* [Supplied data]:
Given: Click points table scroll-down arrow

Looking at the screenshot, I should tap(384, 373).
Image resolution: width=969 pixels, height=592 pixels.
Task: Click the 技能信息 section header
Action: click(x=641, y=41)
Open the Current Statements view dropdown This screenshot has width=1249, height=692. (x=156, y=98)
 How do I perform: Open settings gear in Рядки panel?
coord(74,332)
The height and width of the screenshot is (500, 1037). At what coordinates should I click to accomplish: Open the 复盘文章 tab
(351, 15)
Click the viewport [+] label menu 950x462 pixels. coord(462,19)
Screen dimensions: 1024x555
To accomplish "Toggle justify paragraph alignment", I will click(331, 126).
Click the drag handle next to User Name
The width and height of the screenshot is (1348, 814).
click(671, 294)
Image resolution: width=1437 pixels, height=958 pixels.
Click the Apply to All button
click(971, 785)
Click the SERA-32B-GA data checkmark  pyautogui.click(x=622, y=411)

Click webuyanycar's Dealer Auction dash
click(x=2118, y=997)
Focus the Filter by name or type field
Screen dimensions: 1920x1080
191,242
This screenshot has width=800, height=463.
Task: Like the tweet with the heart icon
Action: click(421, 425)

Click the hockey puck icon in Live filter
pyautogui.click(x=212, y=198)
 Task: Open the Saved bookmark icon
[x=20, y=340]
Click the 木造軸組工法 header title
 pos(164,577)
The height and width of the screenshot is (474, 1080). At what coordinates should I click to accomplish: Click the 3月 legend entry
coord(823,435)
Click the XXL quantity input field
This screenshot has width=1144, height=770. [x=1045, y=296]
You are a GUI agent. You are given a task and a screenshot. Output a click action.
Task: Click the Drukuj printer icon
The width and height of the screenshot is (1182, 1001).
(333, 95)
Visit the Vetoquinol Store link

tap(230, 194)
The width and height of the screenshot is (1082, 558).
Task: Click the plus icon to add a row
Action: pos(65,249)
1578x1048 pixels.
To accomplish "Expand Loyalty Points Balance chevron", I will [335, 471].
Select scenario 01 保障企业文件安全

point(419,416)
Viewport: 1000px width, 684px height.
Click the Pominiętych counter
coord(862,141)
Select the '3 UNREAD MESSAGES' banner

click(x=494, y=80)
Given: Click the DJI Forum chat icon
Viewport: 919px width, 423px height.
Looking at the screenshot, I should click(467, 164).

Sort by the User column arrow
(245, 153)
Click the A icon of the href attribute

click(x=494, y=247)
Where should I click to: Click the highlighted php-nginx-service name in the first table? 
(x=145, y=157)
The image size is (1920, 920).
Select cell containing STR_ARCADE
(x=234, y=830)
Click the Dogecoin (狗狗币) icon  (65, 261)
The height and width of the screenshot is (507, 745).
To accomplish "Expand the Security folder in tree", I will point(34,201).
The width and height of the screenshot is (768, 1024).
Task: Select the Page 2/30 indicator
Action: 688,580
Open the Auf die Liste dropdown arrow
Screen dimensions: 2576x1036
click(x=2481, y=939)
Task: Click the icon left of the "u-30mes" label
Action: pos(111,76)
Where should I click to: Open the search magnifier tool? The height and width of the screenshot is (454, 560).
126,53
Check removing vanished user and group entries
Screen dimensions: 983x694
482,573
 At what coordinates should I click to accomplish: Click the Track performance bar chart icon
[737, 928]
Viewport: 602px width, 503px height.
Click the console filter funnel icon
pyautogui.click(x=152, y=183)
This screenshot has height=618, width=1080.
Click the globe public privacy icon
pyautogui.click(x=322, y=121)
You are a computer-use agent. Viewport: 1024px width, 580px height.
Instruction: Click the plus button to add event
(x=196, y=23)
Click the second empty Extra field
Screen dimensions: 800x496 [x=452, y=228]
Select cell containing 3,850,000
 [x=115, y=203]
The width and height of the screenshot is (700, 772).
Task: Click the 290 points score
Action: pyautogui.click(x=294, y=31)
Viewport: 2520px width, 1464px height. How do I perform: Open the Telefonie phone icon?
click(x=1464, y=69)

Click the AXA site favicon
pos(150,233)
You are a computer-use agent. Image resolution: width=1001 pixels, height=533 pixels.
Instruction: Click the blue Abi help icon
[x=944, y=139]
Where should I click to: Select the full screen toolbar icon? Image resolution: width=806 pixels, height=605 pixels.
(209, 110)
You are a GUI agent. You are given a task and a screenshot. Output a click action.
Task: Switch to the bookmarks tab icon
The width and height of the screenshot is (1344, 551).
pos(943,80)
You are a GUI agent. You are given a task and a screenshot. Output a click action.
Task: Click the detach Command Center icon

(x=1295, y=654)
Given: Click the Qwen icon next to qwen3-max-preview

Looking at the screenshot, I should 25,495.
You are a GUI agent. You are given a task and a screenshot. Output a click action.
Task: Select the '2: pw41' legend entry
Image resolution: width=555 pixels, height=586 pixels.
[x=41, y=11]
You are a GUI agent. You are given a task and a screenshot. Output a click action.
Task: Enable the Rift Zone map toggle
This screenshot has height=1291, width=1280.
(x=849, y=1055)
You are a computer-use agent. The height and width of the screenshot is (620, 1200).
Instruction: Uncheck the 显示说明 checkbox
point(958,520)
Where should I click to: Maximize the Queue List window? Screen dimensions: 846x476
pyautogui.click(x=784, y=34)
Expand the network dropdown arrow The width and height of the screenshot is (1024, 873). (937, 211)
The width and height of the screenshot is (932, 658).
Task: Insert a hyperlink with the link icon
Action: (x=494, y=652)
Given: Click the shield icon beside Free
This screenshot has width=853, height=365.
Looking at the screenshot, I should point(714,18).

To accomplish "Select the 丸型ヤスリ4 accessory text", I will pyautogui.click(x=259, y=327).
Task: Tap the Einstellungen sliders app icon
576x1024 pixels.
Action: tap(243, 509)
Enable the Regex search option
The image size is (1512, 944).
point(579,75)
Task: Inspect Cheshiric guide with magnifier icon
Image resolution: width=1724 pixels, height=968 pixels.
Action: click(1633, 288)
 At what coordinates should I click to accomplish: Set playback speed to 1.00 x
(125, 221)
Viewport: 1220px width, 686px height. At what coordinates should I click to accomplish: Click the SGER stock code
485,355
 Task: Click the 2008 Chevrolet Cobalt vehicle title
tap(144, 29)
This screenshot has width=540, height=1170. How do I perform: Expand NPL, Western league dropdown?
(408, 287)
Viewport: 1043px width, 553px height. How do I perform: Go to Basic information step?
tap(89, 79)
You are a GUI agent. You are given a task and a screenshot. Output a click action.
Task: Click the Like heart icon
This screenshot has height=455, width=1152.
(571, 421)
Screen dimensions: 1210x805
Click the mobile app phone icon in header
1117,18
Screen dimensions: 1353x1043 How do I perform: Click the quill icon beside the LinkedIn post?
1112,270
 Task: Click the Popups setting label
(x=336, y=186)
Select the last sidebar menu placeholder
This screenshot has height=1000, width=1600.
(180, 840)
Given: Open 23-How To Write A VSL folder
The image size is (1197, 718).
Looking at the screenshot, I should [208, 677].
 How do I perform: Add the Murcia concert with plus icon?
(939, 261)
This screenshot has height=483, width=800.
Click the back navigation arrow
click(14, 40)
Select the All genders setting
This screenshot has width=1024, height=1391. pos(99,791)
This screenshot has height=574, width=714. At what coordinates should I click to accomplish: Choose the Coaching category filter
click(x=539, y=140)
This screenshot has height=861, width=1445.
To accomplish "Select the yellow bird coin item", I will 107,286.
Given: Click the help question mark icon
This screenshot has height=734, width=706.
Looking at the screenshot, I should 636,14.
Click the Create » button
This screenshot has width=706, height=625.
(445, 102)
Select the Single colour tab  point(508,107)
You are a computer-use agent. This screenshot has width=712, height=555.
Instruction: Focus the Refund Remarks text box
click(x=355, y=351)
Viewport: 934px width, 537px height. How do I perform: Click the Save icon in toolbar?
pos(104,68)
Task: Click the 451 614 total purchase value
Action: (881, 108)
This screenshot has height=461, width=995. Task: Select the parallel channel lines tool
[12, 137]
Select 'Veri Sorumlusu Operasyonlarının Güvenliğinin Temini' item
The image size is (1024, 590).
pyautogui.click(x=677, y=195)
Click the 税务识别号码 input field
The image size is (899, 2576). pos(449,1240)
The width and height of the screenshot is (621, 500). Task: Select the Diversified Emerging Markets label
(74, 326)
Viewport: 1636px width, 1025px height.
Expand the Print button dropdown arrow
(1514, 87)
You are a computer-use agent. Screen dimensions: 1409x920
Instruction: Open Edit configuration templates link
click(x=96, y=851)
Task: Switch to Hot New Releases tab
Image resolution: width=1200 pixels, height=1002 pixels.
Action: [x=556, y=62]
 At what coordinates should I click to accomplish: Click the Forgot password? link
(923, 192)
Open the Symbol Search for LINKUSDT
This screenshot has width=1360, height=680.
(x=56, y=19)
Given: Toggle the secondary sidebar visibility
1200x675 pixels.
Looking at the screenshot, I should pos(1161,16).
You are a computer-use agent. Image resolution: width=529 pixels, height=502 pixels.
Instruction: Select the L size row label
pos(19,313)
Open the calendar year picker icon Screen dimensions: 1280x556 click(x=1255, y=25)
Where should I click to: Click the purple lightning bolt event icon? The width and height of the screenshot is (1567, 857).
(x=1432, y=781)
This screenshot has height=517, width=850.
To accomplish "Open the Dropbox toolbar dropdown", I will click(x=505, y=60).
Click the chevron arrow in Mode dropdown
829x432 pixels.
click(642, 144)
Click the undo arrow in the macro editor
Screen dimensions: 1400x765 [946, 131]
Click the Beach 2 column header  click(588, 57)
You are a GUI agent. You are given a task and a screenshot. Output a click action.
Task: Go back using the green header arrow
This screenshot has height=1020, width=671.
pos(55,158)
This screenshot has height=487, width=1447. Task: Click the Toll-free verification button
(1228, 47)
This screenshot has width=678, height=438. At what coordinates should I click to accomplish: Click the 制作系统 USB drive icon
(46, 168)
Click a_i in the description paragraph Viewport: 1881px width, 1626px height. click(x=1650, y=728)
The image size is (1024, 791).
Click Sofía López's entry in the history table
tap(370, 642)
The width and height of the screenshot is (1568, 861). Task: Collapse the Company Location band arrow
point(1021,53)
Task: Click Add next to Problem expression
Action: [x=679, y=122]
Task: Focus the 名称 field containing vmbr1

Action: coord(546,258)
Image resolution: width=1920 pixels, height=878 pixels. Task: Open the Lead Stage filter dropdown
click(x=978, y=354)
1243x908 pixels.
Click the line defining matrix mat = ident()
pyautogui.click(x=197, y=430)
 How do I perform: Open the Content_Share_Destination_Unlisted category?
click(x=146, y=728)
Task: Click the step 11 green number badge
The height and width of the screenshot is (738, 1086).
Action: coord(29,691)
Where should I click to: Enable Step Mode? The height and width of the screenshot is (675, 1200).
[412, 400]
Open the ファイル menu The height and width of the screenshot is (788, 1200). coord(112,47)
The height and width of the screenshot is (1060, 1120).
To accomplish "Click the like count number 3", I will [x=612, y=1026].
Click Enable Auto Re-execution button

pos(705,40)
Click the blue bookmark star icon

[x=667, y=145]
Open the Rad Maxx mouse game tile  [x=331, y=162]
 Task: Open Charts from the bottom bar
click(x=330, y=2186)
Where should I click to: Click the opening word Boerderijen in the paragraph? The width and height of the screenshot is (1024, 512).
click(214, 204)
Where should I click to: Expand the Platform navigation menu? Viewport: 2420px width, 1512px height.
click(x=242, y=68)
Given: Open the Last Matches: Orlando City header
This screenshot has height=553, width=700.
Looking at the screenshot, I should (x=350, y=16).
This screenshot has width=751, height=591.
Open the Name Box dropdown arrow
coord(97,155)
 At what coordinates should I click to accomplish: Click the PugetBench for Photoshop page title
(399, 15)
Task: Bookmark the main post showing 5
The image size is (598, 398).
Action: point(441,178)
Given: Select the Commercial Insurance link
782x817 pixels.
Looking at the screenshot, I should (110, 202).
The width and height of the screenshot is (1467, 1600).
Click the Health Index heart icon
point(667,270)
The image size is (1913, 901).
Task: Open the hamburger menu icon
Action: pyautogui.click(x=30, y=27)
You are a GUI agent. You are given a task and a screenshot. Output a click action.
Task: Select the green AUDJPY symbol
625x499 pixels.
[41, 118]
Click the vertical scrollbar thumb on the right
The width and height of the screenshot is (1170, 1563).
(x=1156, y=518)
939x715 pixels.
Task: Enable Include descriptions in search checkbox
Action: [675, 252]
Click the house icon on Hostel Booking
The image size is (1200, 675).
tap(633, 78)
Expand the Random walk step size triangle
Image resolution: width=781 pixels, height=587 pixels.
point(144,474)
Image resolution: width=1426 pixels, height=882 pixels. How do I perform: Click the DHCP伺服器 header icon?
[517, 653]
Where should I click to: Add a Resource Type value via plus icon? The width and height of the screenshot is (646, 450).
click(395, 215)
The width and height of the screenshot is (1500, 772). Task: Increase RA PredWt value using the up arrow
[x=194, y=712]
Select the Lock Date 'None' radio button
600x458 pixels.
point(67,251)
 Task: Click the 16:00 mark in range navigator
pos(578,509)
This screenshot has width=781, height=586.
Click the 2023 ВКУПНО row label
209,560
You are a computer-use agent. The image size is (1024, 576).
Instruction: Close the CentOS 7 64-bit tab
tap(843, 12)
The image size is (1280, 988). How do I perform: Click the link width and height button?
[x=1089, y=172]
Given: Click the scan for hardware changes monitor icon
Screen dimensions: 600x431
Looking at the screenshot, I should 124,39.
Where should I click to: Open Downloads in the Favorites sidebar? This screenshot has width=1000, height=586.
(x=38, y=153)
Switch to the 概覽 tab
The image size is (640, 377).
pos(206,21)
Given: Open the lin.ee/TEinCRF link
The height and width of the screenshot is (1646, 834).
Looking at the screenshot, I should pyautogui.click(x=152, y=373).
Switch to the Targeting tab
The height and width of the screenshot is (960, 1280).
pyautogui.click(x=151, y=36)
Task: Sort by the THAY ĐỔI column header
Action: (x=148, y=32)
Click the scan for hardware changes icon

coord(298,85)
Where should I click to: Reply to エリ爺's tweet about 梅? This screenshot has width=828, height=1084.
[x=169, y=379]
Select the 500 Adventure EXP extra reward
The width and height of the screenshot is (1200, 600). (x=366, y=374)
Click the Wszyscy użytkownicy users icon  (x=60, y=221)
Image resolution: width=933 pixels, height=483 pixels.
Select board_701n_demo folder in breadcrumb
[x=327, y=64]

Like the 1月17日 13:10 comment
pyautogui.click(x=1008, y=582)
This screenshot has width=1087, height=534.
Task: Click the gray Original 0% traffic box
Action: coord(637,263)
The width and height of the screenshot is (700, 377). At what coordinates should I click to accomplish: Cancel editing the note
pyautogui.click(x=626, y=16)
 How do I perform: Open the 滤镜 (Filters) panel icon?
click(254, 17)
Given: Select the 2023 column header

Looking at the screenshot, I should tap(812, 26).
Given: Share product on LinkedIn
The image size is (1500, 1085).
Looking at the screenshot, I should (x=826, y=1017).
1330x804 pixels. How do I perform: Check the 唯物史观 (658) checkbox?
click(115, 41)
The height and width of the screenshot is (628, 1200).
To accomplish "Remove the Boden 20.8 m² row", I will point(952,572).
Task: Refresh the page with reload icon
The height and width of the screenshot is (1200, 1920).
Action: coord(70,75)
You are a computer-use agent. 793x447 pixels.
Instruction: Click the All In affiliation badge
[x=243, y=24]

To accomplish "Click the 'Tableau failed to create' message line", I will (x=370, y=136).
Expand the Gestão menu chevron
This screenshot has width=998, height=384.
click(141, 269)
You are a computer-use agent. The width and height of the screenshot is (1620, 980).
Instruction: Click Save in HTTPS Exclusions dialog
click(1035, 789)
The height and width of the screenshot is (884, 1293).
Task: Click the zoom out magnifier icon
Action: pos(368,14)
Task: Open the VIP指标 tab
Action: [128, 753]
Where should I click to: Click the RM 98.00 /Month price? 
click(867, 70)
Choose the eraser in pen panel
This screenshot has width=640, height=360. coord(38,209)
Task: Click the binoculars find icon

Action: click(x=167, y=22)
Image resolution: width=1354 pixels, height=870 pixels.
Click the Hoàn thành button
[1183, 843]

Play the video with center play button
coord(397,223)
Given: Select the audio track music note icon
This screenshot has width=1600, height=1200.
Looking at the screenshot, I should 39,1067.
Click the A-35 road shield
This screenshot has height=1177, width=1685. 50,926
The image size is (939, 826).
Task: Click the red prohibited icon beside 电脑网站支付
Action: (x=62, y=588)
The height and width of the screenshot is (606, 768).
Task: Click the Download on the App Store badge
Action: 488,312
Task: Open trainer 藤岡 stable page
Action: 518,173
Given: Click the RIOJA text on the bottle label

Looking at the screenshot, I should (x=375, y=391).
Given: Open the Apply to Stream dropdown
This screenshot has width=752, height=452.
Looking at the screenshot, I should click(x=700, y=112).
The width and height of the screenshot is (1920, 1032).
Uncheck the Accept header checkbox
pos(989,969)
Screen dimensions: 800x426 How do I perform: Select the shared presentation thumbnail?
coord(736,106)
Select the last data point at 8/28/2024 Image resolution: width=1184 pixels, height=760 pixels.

* [Task objective]:
Only lines holding the word "green" are wanted, so copy each of them from the records above.

* [The completed task]:
Task: Go back using the green header arrow
Task: Click the step 11 green number badge
Task: Select the green AUDJPY symbol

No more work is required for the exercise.